They had been messages, Kusaka had said. Were the first two swords of ice meant to give him hints as to what Kusaka's plan had been? Hitsugaya thought about breaking into Kurotsuchi Mayuri's private laboratory, and then dismissed the thought. It would attract too much attention, and if he tried to sneak in, it was almost certain that he would be caught. Kurotsuchi was by far too paranoid to leave his private sanctum without all sorts of nasty traps and tricks, and for Hitsugaya, it was not yet worth the risk.

That left his original plan. To intercept Kusaka as he moved against his next target.

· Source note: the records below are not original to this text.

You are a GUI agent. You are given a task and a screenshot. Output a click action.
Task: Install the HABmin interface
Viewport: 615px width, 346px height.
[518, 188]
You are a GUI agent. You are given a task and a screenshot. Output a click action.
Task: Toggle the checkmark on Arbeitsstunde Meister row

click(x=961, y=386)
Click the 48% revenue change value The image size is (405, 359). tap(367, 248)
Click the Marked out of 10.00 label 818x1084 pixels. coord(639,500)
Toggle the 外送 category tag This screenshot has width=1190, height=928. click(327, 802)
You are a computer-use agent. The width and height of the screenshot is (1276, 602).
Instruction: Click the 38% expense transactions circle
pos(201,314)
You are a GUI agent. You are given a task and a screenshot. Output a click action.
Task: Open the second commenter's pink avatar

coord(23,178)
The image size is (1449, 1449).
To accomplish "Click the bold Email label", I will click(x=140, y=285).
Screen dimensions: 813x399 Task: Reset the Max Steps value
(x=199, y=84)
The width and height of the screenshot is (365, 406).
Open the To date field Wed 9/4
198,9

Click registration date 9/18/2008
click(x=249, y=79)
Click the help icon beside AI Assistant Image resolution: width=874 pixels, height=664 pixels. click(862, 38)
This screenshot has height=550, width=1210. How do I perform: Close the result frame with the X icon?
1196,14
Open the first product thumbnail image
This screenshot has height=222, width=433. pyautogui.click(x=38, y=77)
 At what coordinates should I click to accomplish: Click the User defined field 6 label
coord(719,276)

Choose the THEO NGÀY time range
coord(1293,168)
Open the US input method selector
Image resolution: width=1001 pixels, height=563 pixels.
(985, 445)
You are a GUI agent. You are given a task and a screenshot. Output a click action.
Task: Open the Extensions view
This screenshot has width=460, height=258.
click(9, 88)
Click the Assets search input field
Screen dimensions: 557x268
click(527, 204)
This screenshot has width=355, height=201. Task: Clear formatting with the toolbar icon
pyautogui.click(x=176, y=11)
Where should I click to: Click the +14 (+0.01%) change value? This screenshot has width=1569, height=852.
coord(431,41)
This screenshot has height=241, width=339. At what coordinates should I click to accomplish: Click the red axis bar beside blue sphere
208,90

There were so many people the next person could be. Kyoraku. Matsumoto. Imai. Any of his instructors at the Academy. Kusaka might go after the new Central Forty-Six, but after what had happened with Aizen, Hitsugaya doubted that Kusaka would find them an easy target. So perhaps not the Central Forty-Six. What about fellow students at the Academy?

Hinamori. Etsuko. Takei.

No. Kusaka wasn't just killing anyone connected to him. It couldn't be. He'd had plenty of time to kill Granny, but hadn't done so. Instead, he'd waited. To draw Hitsugaya to him. To play the game. He'd known Hitsugaya would not have risked open combat in a small house that hampered movement. Not when dodging a spell might easily kill Granny.

He'd heard the hate in Kusaka's voice when Kusaka spoke of Soul Society.

And then Hitsugaya knew, with certainty, though he couldn't say how that it was Kusaka's goal. To destroy Soul Society, and to take every measure of the vengeance he could.

And as a Captain of Soul Society, there was only one place that put him.

At the other side of Kusaka's blade, damn him.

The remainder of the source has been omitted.